Marie-Eve Gingras

Des crèches et des traditions à la Société d'histoire

Neige ou pas, les Fêtes s'en viennent à grand pas et une bonne façon de se mettre dans l'ambiance c'est de visiter l'exposition «La crèche de Noël, une tradition aux mille visages», à la Société d'histoire de Sherbrooke.
C'est la cinquième et dernière année que la salle American Biltrite du bâtiment patrimonial de la rue Dufferin ouvre ses portes sur une cinquantaine de crèches et leurs personnages venant de quelque 30 pays des quatre coins du monde.
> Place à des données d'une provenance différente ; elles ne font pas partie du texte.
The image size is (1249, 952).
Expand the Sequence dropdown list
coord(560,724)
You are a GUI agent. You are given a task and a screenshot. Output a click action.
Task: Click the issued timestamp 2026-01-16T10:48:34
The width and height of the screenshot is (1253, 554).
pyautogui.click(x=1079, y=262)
«Cette année, grâce à la collaboration du Musée Beaulne de Coaticook, on ajoute une trentaine de jouets anciens, comme des articles utilisés par la célèbre Tante Margot dans sa maternelle», indique la coordonnatrice à la diffusion, Marie-Eve Gingras. À côté des pièces historiques utilisées par l'animatrice du début des années 1960 de l'émission L'heure de Pierrot, se retrouvent un «jeu de solitaire» de 1895, une machine à coudre d'enfant de 1925, les premières poupées Fisher Price, une «trousse médicale Dr Well» de 1960 et plein d'autres.
Pour les crèches, c'est en raison de sa grande popularité que l'exposition revient de nouveau. «Les gens, petits comme grands, sont séduits par cette façon dont les crèches et les personnages sont représentées par les autres cultures. Par exemple, avec le Brésil, on voit les membres de la Sainte Famille chanter. C'est très festif. Pour le Zaïre, l'âne et le boeuf traditionnels sont remplacés par un zèbre et une girafe... La crèche de Noël et ses personnages originent bien sûr d'une tradition religieuse mais la façon dont ces éléments ont évolué dans le temps et au travers des peuples de la planète montre une dimension culturelle très forte et très diversifiée», résume Mme Gingras.
C'est ainsi qu'au côté d'une crèche fabriquée dans une courge au Pérou, on peut voir ces autres de l'Afrique et d'ailleurs confectionnées avec du bois d'ébène, en terre cuite, en feuilles d'épis de maïs et que d'autres. Ce sont aussi les collections du Père Michel Bouffard, avec ses trésors de Bulgarie, d'Espagne et d'Italie, et celles de la Sherbrookoise Renée-Claude Tremblay, avec ses personnages faits de styromousse et de papier mâché, sans oublier les pièces miniatures que les gens de Cuba, de Bosnie ou d'Haïti pouvaient aisément glisser dans leur poche.
Pour aider à la compréhension du traitement historique de l'exposition, une vingtaine de bannières d'interprétation, en peu de mots et beaucoup d'illustrations, sont accrochées ça et là.
Bref, d'ici le 29 janvier 2012, c'est une bonne suggestion de sortie familiale. Au tarif de 12 $ par famille, les gens peuvent aussi faire un tour dans la salle Andrée-Désilets pour voir l'exposition «Sherbrooke, terre d'accueil».